From the Huffington Post
Dated Tuesday May 2



Does "DLC" Stand for "Damned Little Cojones?"
By Davis Sweet

"(In online political conversation) I don't see a lot of useful dialogue on how to get winning coalitions together that can win more than 50% in closely contested elections... ('Huffing and puffing that will get you exactly 38% of the electorate' is) why we have lots of feel-good rants on the web and not enough dialogue about how to win close elections... (S)ome newcomers in politics will need to get knocked around and lose a few before they understand that winning politics is not as easy as they think."
-Mike McCurry, 5/1/06

Some folks around here are piling on Democratic wise man Mike McCurry for his surprisingly silly "Net Neutrality" spin, but missing that in the same set of posts he's pulling a finger-wagging Bill Cosby on us whippersnapper, idealistic, feel-good (?!) bloggers. His gripe seems to be that by being pissed off and refusing to stay silent like good little precinct captains, we're making politics something other than the hand-holding blue-sky strategy session it would be in a perfect world. And if we don't start think-tanking about coalition-building, we're doomed to minority status until the cows come home. Or something.

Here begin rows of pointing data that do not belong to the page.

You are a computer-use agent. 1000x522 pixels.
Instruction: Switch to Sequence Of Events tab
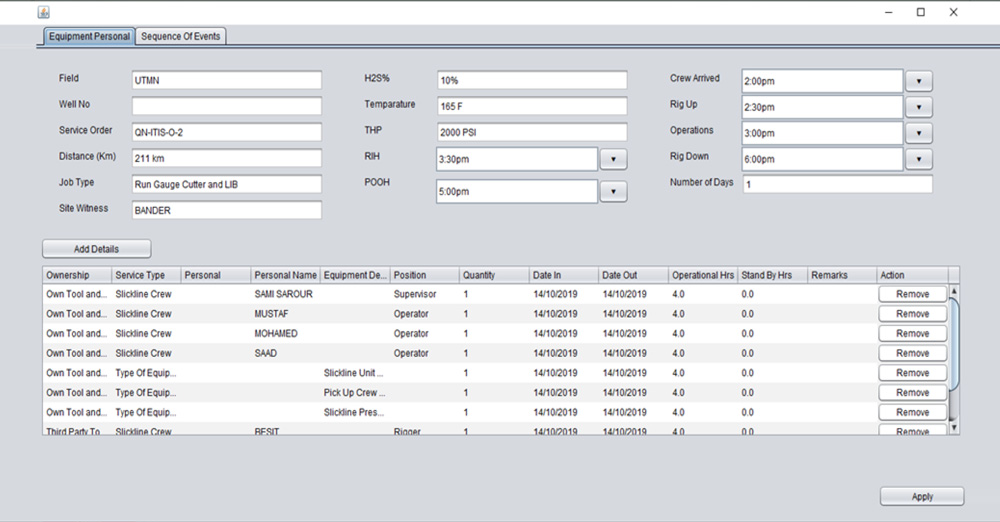(181, 36)
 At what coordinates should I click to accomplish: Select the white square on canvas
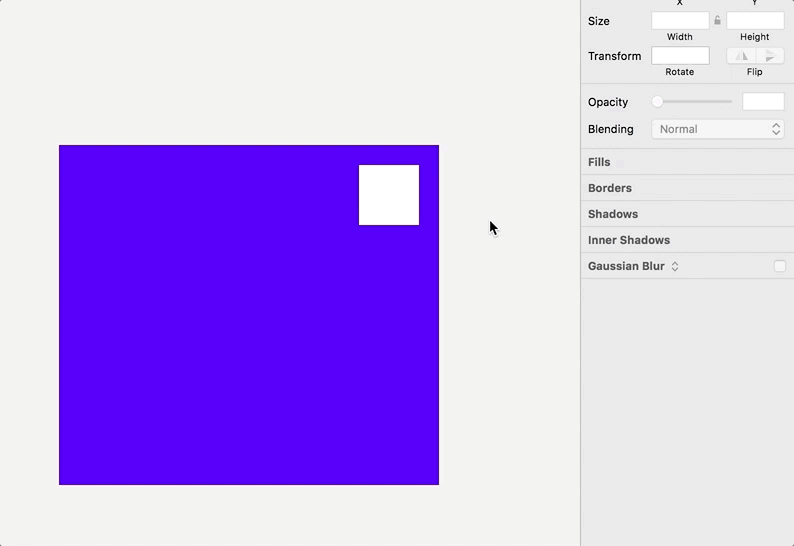[389, 195]
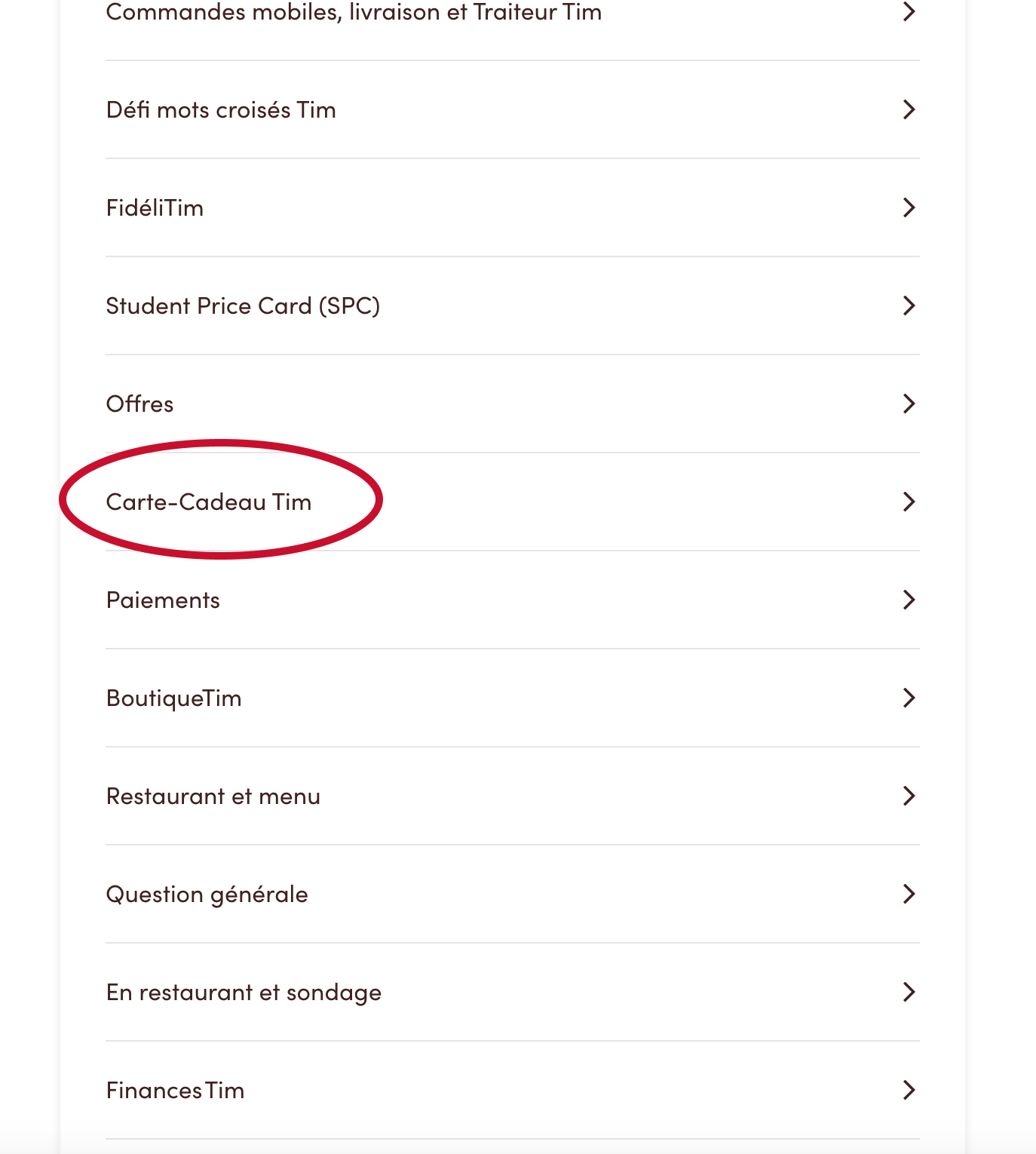The width and height of the screenshot is (1036, 1154).
Task: Expand Student Price Card via its chevron
Action: [909, 306]
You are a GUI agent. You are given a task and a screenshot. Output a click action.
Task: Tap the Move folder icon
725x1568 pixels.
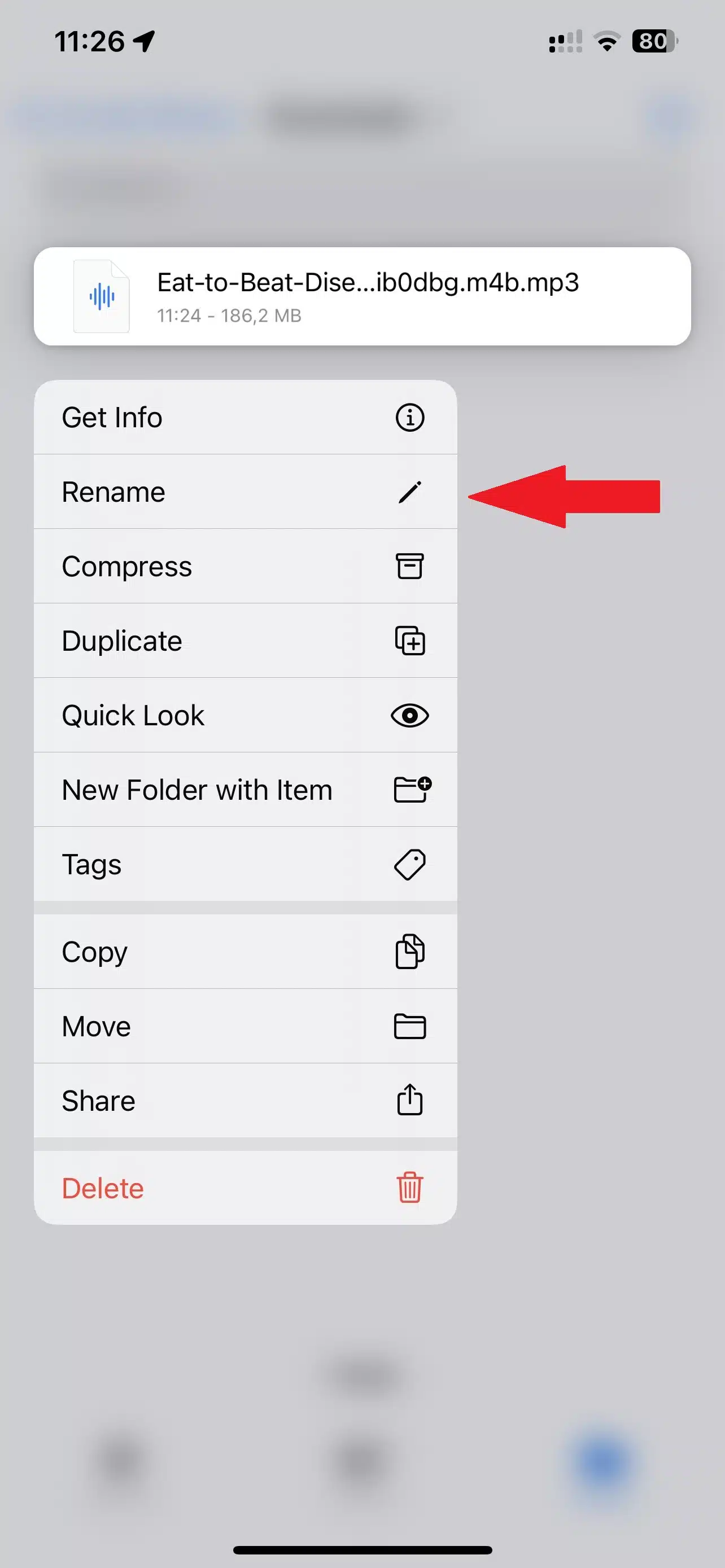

Quick! Everybody hide and don't make any noise! That'll win the elections! You may remember how Anne Frank was elected Chancellor of Germany with that strategy. (I know. I know. Save it.)

I think McCurry may have a point, if not a correct diagnosis. His point: people aren't choosing Dems frequently enough at the polling place, therefore something's wrong. His diagnosis, and that of the DLC ("Damned Little Cojones"): we on the Left are just too ballsy! I admit I'm only a citizen, therefore unqualified to judge anything more significant than a chili cook-off, but I can't buy Mike's white bread prescription.

Read more.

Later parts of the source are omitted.